[Records from a data source]
>> BEGIN
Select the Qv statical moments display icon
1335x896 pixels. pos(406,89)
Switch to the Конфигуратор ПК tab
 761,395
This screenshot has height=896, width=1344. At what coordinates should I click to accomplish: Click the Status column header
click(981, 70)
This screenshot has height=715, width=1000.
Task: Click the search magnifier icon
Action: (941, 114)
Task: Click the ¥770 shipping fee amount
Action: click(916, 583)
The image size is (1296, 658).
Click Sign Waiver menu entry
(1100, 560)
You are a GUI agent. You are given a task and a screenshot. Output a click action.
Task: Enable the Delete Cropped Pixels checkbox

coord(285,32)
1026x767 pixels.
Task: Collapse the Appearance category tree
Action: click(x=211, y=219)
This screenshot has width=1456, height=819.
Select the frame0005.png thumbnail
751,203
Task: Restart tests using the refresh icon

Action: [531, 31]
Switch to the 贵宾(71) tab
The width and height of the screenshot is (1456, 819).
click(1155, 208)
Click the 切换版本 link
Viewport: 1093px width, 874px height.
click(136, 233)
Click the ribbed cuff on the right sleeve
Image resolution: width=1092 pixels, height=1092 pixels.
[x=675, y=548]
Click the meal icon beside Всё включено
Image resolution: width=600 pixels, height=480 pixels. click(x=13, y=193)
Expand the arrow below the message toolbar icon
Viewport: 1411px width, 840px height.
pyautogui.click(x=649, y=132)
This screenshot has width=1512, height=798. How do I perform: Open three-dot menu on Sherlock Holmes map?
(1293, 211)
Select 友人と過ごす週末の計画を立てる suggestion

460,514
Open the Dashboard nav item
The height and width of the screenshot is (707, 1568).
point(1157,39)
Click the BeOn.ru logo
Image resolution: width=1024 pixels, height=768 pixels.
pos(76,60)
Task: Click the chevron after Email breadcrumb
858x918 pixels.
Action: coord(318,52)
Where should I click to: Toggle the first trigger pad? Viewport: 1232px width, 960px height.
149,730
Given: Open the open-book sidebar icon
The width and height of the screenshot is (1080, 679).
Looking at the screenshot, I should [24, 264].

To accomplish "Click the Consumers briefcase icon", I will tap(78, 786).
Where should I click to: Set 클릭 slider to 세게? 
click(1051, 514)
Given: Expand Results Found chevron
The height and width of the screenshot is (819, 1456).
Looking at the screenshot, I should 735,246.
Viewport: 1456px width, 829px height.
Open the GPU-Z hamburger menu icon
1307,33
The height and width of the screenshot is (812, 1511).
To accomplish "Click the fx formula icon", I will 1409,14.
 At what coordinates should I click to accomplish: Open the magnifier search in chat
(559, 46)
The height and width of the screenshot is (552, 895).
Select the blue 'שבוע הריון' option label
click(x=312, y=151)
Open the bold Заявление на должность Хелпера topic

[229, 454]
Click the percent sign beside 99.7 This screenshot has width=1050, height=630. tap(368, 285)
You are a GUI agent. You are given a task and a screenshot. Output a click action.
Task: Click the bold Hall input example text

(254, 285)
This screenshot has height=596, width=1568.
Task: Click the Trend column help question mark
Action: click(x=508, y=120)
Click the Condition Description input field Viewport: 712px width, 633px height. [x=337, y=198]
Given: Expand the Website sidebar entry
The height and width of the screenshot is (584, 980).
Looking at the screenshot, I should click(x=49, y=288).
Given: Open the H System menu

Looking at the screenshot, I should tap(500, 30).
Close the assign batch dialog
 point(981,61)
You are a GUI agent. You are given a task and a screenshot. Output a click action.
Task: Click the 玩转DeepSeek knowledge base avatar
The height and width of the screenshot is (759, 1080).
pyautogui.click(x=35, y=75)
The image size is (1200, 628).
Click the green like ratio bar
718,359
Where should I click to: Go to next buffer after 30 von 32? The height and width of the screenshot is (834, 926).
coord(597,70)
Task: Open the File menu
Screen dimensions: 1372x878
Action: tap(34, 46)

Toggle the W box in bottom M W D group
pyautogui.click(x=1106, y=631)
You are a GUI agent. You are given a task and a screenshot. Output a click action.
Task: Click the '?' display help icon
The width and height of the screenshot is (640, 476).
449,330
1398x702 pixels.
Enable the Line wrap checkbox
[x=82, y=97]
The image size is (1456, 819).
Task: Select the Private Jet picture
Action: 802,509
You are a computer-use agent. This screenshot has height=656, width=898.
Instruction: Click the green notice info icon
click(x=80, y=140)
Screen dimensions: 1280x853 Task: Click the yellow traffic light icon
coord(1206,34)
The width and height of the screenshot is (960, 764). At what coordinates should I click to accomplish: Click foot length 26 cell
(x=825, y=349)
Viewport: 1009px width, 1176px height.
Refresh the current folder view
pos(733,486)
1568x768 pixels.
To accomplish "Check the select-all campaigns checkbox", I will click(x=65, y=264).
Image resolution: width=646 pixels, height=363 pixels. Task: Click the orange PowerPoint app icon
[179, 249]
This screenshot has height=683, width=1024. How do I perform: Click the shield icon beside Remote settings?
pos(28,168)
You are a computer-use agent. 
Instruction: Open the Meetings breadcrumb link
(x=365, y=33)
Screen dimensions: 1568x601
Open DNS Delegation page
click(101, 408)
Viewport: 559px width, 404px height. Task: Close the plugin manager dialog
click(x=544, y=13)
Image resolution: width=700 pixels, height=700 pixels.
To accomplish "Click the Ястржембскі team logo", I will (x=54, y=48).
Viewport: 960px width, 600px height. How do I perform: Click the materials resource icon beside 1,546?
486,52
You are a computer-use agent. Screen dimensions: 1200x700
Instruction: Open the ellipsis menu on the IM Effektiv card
>> END
Reproduce all of the records, replacing each occurrence of "computer-use agent" with "desktop agent" and keeping every other character the same.

Select the Qv statical moments display icon
1335x896 pixels. pos(406,89)
Switch to the Конфигуратор ПК tab
 761,395
This screenshot has height=896, width=1344. At what coordinates should I click to accomplish: Click the Status column header
click(981, 70)
This screenshot has height=715, width=1000.
Task: Click the search magnifier icon
Action: (941, 114)
Task: Click the ¥770 shipping fee amount
Action: click(916, 583)
The image size is (1296, 658).
Click Sign Waiver menu entry
(1100, 560)
You are a GUI agent. You are given a task and a screenshot. Output a click action.
Task: Enable the Delete Cropped Pixels checkbox

coord(285,32)
1026x767 pixels.
Task: Collapse the Appearance category tree
Action: click(x=211, y=219)
This screenshot has width=1456, height=819.
Select the frame0005.png thumbnail
751,203
Task: Restart tests using the refresh icon

Action: [531, 31]
Switch to the 贵宾(71) tab
The width and height of the screenshot is (1456, 819).
click(1155, 208)
Click the 切换版本 link
Viewport: 1093px width, 874px height.
click(136, 233)
Click the ribbed cuff on the right sleeve
Image resolution: width=1092 pixels, height=1092 pixels.
[x=675, y=548]
Click the meal icon beside Всё включено
Image resolution: width=600 pixels, height=480 pixels. click(x=13, y=193)
Expand the arrow below the message toolbar icon
Viewport: 1411px width, 840px height.
pyautogui.click(x=649, y=132)
This screenshot has width=1512, height=798. How do I perform: Open three-dot menu on Sherlock Holmes map?
(1293, 211)
Select 友人と過ごす週末の計画を立てる suggestion

460,514
Open the Dashboard nav item
The height and width of the screenshot is (707, 1568).
point(1157,39)
Click the BeOn.ru logo
Image resolution: width=1024 pixels, height=768 pixels.
pos(76,60)
Task: Click the chevron after Email breadcrumb
858x918 pixels.
Action: coord(318,52)
Where should I click to: Toggle the first trigger pad? Viewport: 1232px width, 960px height.
149,730
Given: Open the open-book sidebar icon
The width and height of the screenshot is (1080, 679).
Looking at the screenshot, I should [24, 264].

To accomplish "Click the Consumers briefcase icon", I will tap(78, 786).
Where should I click to: Set 클릭 slider to 세게? 
click(1051, 514)
Given: Expand Results Found chevron
The height and width of the screenshot is (819, 1456).
Looking at the screenshot, I should 735,246.
Viewport: 1456px width, 829px height.
Open the GPU-Z hamburger menu icon
1307,33
The height and width of the screenshot is (812, 1511).
To accomplish "Click the fx formula icon", I will 1409,14.
 At what coordinates should I click to accomplish: Open the magnifier search in chat
(559, 46)
The height and width of the screenshot is (552, 895).
Select the blue 'שבוע הריון' option label
click(x=312, y=151)
Open the bold Заявление на должность Хелпера topic

[229, 454]
Click the percent sign beside 99.7 This screenshot has width=1050, height=630. tap(368, 285)
You are a GUI agent. You are given a task and a screenshot. Output a click action.
Task: Click the bold Hall input example text

(254, 285)
This screenshot has height=596, width=1568.
Task: Click the Trend column help question mark
Action: click(x=508, y=120)
Click the Condition Description input field Viewport: 712px width, 633px height. [x=337, y=198]
Given: Expand the Website sidebar entry
The height and width of the screenshot is (584, 980).
Looking at the screenshot, I should click(x=49, y=288).
Given: Open the H System menu

Looking at the screenshot, I should tap(500, 30).
Close the assign batch dialog
 point(981,61)
You are a GUI agent. You are given a task and a screenshot. Output a click action.
Task: Click the 玩转DeepSeek knowledge base avatar
The height and width of the screenshot is (759, 1080).
pyautogui.click(x=35, y=75)
The image size is (1200, 628).
Click the green like ratio bar
718,359
Where should I click to: Go to next buffer after 30 von 32? The height and width of the screenshot is (834, 926).
coord(597,70)
Task: Open the File menu
Screen dimensions: 1372x878
Action: tap(34, 46)

Toggle the W box in bottom M W D group
pyautogui.click(x=1106, y=631)
You are a GUI agent. You are given a task and a screenshot. Output a click action.
Task: Click the '?' display help icon
The width and height of the screenshot is (640, 476).
449,330
1398x702 pixels.
Enable the Line wrap checkbox
[x=82, y=97]
The image size is (1456, 819).
Task: Select the Private Jet picture
Action: 802,509
You are a desktop agent. This screenshot has height=656, width=898.
Instruction: Click the green notice info icon
click(x=80, y=140)
Screen dimensions: 1280x853 Task: Click the yellow traffic light icon
coord(1206,34)
The width and height of the screenshot is (960, 764). At what coordinates should I click to accomplish: Click foot length 26 cell
(x=825, y=349)
Viewport: 1009px width, 1176px height.
Refresh the current folder view
pos(733,486)
1568x768 pixels.
To accomplish "Check the select-all campaigns checkbox", I will click(x=65, y=264).
Image resolution: width=646 pixels, height=363 pixels. Task: Click the orange PowerPoint app icon
[179, 249]
This screenshot has height=683, width=1024. How do I perform: Click the shield icon beside Remote settings?
pos(28,168)
You are a desktop agent. 
Instruction: Open the Meetings breadcrumb link
(x=365, y=33)
Screen dimensions: 1568x601
Open DNS Delegation page
click(101, 408)
Viewport: 559px width, 404px height. Task: Close the plugin manager dialog
click(x=544, y=13)
Image resolution: width=700 pixels, height=700 pixels.
To accomplish "Click the Ястржембскі team logo", I will (x=54, y=48).
Viewport: 960px width, 600px height. How do I perform: Click the materials resource icon beside 1,546?
486,52
You are a desktop agent. Screen dimensions: 1200x700
Instruction: Open the ellipsis menu on the IM Effektiv card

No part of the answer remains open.